* **PASSAGE TO READ**:

[Start of Attachment]

I’ve interviewed hundreds of porn stars and the main thing that struck me was their lack of ties. if they were bonded to family or place, they wouldn’t do porn, I think. How are porn stars and the rootless elite alike? They both depend upon moving without friction through anonymous worlds.
Anand Giridharadas writes in the New York Times:
Their loyalty, it appears, is less downward to people and communities than horizontal to fellow members of their borderless network. Back in 2016, Theresa May, then the prime minister of Britain, seemed to capture their essence: “If you believe you are a citizen of the world, you are a citizen of nowhere.” Epstein’s correspondents come alive far from home, freed from obligations, in the air, ready to connect.
And the payoff can be real. Maintain, as Mr. Epstein did, a grandmother-like radar of what a thousand people are doing tomorrow and where, and you can introduce a correspondent needing a lending partner to someone you’re seeing today. Or let Ehud Barak know a Rothschild has the flu. Or offer someone else a jet ride back to New York and reward the journalist who tipped you off by setting him up to meet a Saudi royal.
But the whereabouts missive is just the first flush of connection. Motion is the flirtation; actual information, the consummation.
How did Mr. Epstein manage to pull so many strangers close? The emails reveal a barter economy of nonpublic information that was a big draw. This is not a world where you bring a bottle of wine to dinner and that’s it. You bring what financiers call “edge” — proprietary insight, inside information, a unique takeaway from a conference, a counterintuitive prediction about A.I., a snippet of conversation with a lawmaker, a foretaste of tomorrow’s news.
What the Epstein class understands is that the more accessible information becomes, the more precious nonpublic information is. The more everybody insta-broadcasts opinions, the dearer is the closely held take. The emails are a private, bilateral social media for people who can’t or won’t post: an archipelago of single subscriber Substacks. And in the need to maintain relevance by offering edge, a reader detects thirst and swagger, desperateness and swanning…
Nomadic bat signals get things going, and edge keeps them flowing, while underneath a deeper exchange is at work. The smart need money; the rich want to seem smart; the staid seek adjacency to what Mr. Summers called “life among the lucrative and louche”; and Mr. Epstein needed to wash his name using blue-chip people who could be forgiving about infractions against the less powerful. Each has some form of capital and seeks to trade. The business is laundering capital — money into prestige, prestige into fun, fun into intel, intel into money.
For this modern elite, seeming smart is what inheriting land used to be: a guarantor of opened doors.
If you were an alien landing on Earth and the first thing you saw was the Epstein emails, you could gauge status by spelling, grammar, punctuation. Usage is inversely related to power in this network. The earnest scientists and scholars type neatly. The wealthy and powerful reply tersely, with misspellings, erratic spacing, stray commas.

[End of Attachment]

* **RECORDED INFORMATION**:

[Start of Attachment]

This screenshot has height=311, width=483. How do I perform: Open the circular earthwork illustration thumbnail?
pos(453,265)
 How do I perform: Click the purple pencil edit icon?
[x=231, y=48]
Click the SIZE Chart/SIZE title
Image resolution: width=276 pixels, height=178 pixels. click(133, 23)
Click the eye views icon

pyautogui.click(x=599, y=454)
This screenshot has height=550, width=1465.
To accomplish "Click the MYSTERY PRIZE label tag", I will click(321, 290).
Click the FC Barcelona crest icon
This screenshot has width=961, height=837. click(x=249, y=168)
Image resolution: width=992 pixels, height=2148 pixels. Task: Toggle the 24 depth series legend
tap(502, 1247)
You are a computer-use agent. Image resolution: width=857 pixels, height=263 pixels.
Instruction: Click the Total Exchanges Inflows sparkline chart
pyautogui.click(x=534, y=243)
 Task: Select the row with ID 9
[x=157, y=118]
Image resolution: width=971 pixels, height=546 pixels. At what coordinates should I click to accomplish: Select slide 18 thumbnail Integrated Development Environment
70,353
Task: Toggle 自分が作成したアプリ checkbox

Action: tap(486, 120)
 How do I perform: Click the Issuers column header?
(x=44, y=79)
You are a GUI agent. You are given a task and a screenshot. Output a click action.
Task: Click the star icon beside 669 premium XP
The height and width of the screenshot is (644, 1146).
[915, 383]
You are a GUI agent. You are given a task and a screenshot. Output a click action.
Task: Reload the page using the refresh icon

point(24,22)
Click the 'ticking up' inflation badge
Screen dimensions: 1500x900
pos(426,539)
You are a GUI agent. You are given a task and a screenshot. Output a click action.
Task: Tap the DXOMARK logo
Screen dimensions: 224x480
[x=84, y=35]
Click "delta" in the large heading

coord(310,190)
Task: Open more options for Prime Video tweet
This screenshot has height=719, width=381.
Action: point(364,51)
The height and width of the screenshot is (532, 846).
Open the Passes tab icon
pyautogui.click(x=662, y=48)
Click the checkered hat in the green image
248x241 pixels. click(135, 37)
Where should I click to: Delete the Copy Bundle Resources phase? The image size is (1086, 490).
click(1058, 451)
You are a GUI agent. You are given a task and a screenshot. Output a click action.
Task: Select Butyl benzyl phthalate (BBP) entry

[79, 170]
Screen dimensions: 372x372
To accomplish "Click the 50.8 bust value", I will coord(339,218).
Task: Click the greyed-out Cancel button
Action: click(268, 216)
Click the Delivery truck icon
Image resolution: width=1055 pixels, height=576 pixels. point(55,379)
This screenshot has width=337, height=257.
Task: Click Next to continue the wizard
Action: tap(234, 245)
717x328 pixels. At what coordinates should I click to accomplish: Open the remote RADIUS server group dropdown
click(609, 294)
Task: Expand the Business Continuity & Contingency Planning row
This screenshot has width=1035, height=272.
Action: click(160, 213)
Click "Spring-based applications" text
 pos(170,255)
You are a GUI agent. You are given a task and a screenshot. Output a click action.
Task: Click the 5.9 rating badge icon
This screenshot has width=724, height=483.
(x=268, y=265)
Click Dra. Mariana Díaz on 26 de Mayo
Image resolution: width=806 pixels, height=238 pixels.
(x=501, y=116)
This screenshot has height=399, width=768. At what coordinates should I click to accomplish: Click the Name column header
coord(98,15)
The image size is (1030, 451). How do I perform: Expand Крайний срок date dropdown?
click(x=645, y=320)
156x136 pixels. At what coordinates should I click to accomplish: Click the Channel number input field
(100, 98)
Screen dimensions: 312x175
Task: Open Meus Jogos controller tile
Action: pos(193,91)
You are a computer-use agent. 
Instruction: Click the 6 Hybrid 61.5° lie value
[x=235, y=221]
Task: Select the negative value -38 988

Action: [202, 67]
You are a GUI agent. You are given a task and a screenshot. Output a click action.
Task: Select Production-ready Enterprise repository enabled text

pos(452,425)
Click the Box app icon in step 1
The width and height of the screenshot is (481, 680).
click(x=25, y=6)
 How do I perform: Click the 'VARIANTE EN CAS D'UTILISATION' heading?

[End of Attachment]

* **PROBLEMS TO SOLVE**:
A. Retype the passage on the Epstein emails between "Anand Giridharadas writes" and "ready to connect.", inclusive.
B. Answer these from the passage on the Epstein emails:
(i) Who, according to the passage, was prime minister of Britain in 2016?
(ii) What do financiers call the proprietary insight that guests bring?
(iii) Which people in the network type neatly?
You can set the records aside; they are not needed.

* **ACTIVITY ANSWERS**:
A.
Anand Giridharadas writes in the New York Times:
Their loyalty, it appears, is less downward to people and communities than horizontal to fellow members of their borderless network. Back in 2016, Theresa May, then the prime minister of Britain, seemed to capture their essence: “If you believe you are a citizen of the world, you are a citizen of nowhere.” Epstein’s correspondents come alive far from home, freed from obligations, in the air, ready to connect.

B.
(i) Theresa May
(ii) "Edge"
(iii) The earnest scientists and scholars